Entladestation

Die Entladestation musste natürlich auch sein und, man glaubt es kaum, nachdem hier keine bewegliche Mechanik mit im Spiel ist, hat die auch gleich funktioniert.

Schon vor langer Zeit hatte ich die passenden Wagen mit Endladefunktion in der Bucht gefunden. Trotz eines relativ happigen Preises konnte ich nicht widerstehen und hab mir damals zwei Stück des Models 5525 gesichert.

Fleischmann 5525

Fleischmann 5525

Dieser Wagen kann mit einer relativ einfachen Rampe im vorbeifahren geöffnet werden. Die Schüttgutauslässe sind recht gross, so dass auch was raus geht. Entladen wird nicht etwa, wie man auf dem Bild erwarten würde seitlich, sondern nach unten. Das macht das Leben deutlich einfacher.
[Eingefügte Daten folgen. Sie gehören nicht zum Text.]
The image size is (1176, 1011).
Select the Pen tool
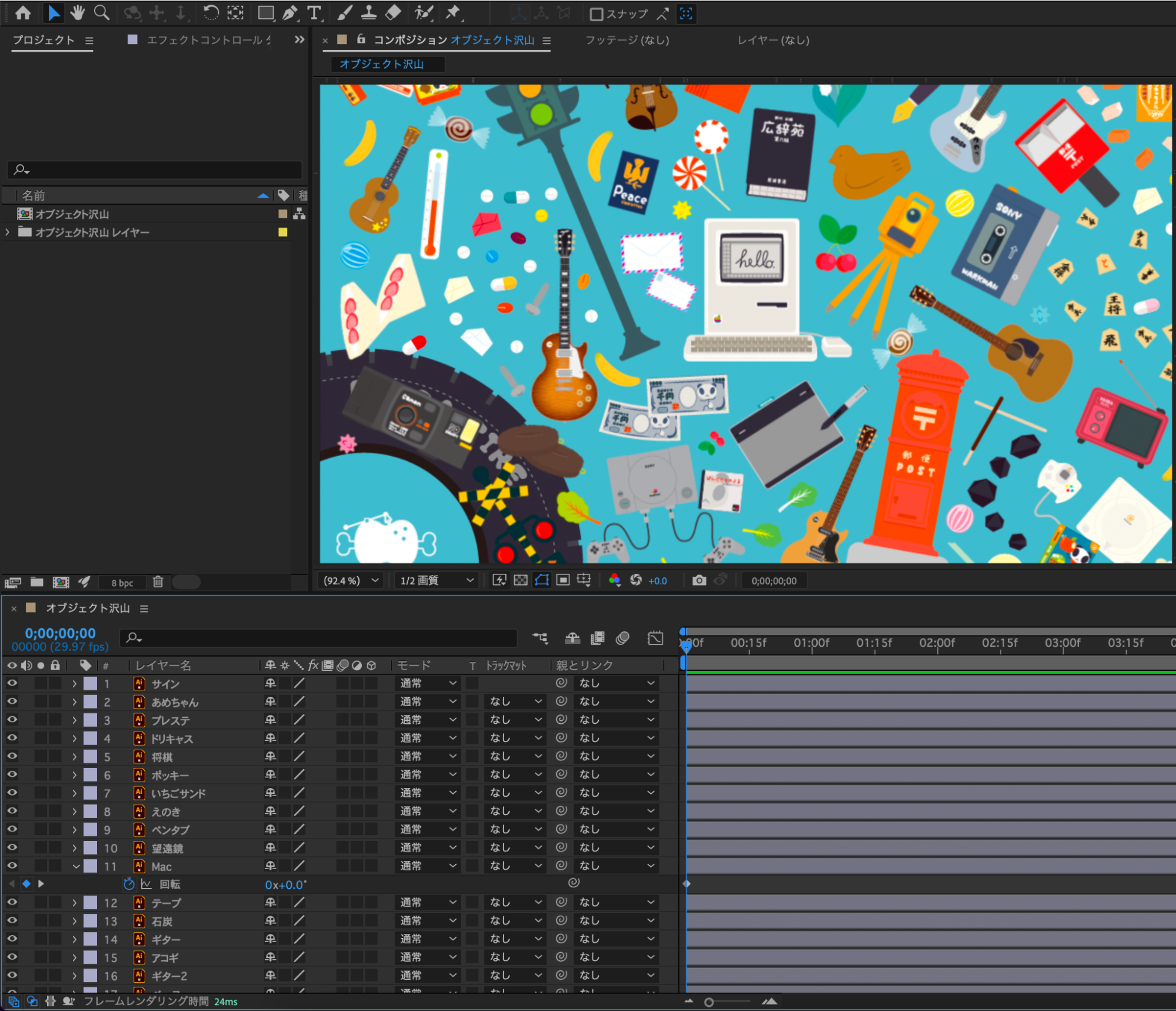290,12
Die passende Entladestation war auch schnell gefunden:

Das Ding hatte allerdings einen riesigen Nachteil, Vollplastik und damit Sackgasse.  Einmal mit der Lok drauf gefahren, geht diese nur von Hand wieder runter. Das konnte es nicht sein, also habe ich mir was ausgedacht in das ich echte Gleise reinlegen konnte. Aber auch hier bin ich auf der Fräsmaschine gescheitert. Wenn das halbwegs brauchbar aussehen sollte, waren die Stege so fein, dass es mir diese beim Fräsen jedesmal zerrissen hat.
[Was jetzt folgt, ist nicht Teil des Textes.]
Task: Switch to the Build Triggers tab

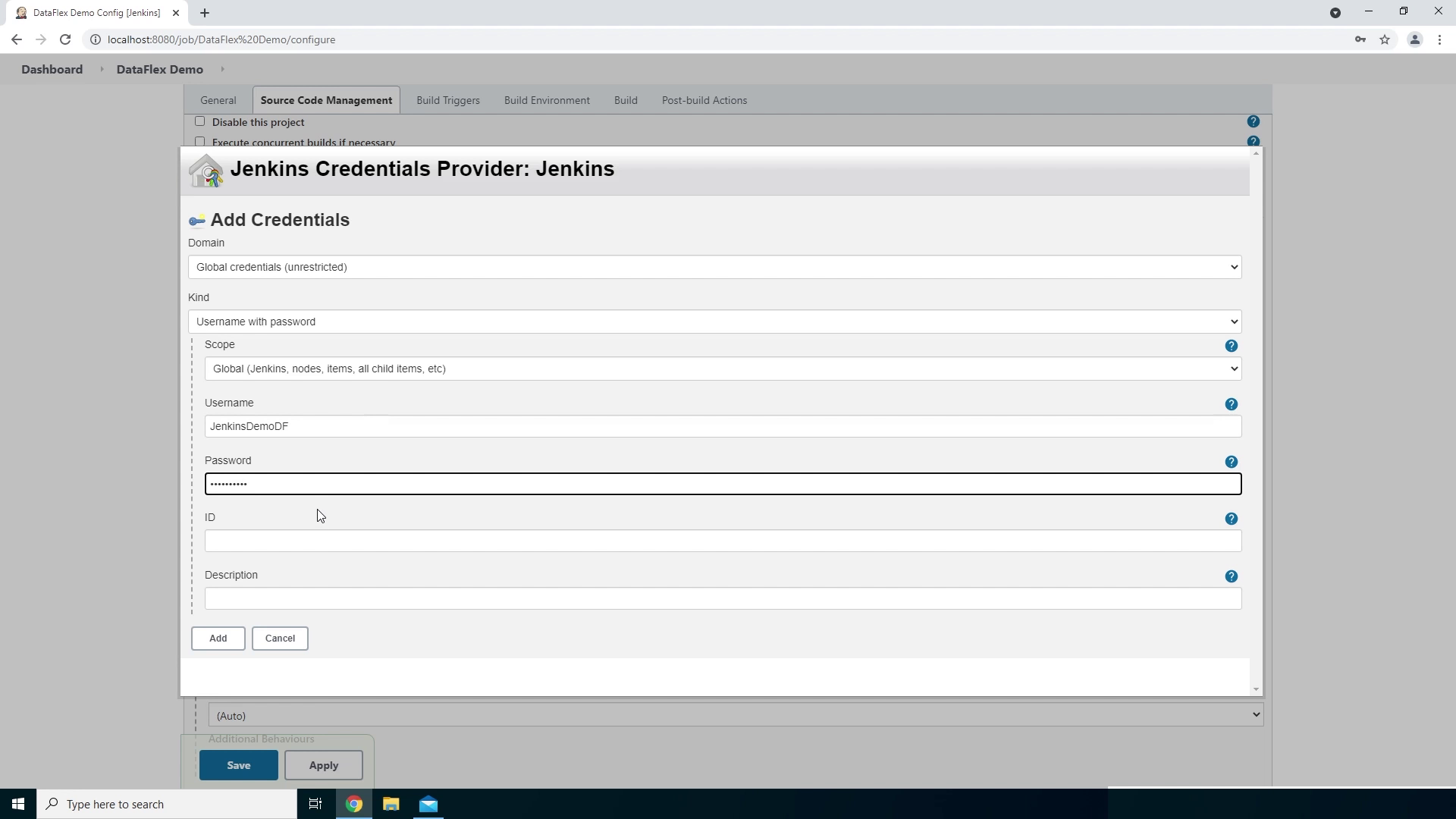Action: pos(447,100)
Der 3D Drucker hat mir nun aber auch dieses Problem gelöst. Hier sind diese Strukturen unproblematische. Eine Stegstärke von 1.5 x 1mm geht problemlos.

So ist nun diese Version der Entladestation entstanden:

Die Rampe sorgt für das Öffnen der Klappen, das Gleis, welches den meisten Schwellen beraubt werden muss, wird in der Mitte nochmal gestützt. Damit müsste das alles ganz gut funktionieren.

Die Unterseite ist breit genug, so dass ich danach den Schneckentransport anschliessen kann. Das Einzige was ich mir noch überlege ist, ob ich eventuell eine Doppelrampe daraus mache. Aber erstmal werden wir versuchen, ob wir den Wagen mit Stop, Go, Stopp, Go auch leer bekommen.

Anfang und Ende der Kette wären nun also mehrheitlich funktional, jetzt geht es an die Schneckenförderer.